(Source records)
>>>
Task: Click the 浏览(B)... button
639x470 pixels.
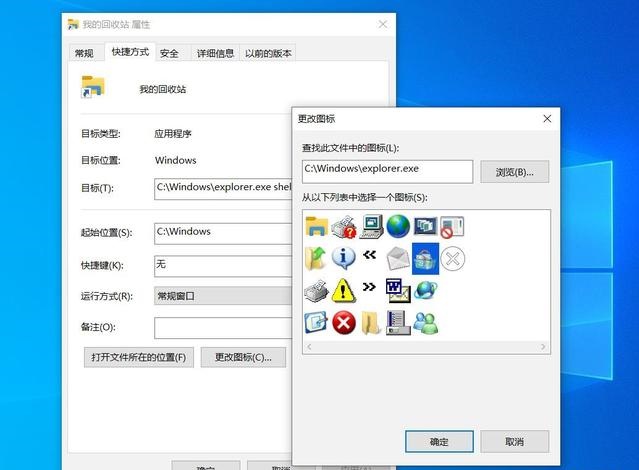Action: pyautogui.click(x=514, y=172)
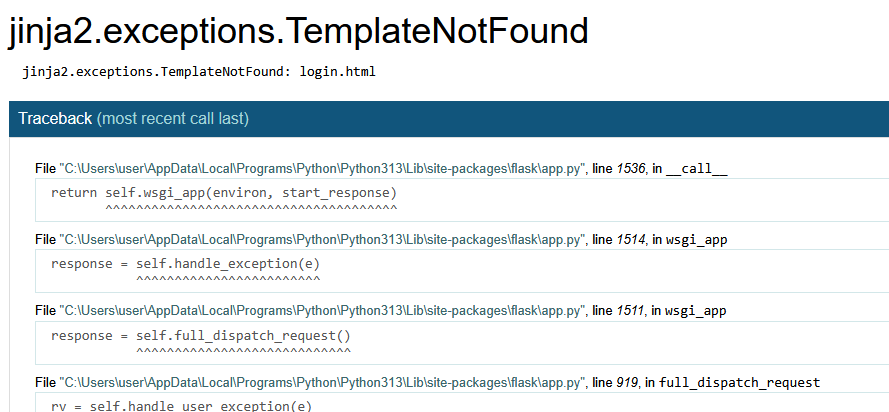Click the Traceback header word
Screen dimensions: 889x412
(55, 119)
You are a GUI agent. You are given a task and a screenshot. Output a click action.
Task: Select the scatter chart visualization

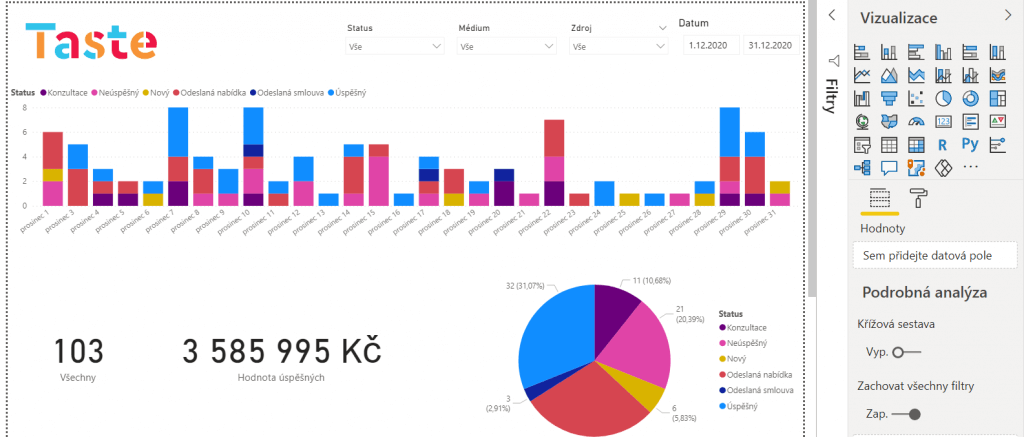coord(915,98)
<<<
Leaving aside the images, write out the entries above word for word.

* EXPECTED ANSWER:
Task: Click the 浏览(B)... button
639x470 pixels.
Action: pyautogui.click(x=514, y=172)
Click the Traceback header word
Screen dimensions: 889x412
(55, 119)
You are a GUI agent. You are given a task and a screenshot. Output a click action.
Task: Select the scatter chart visualization

coord(915,98)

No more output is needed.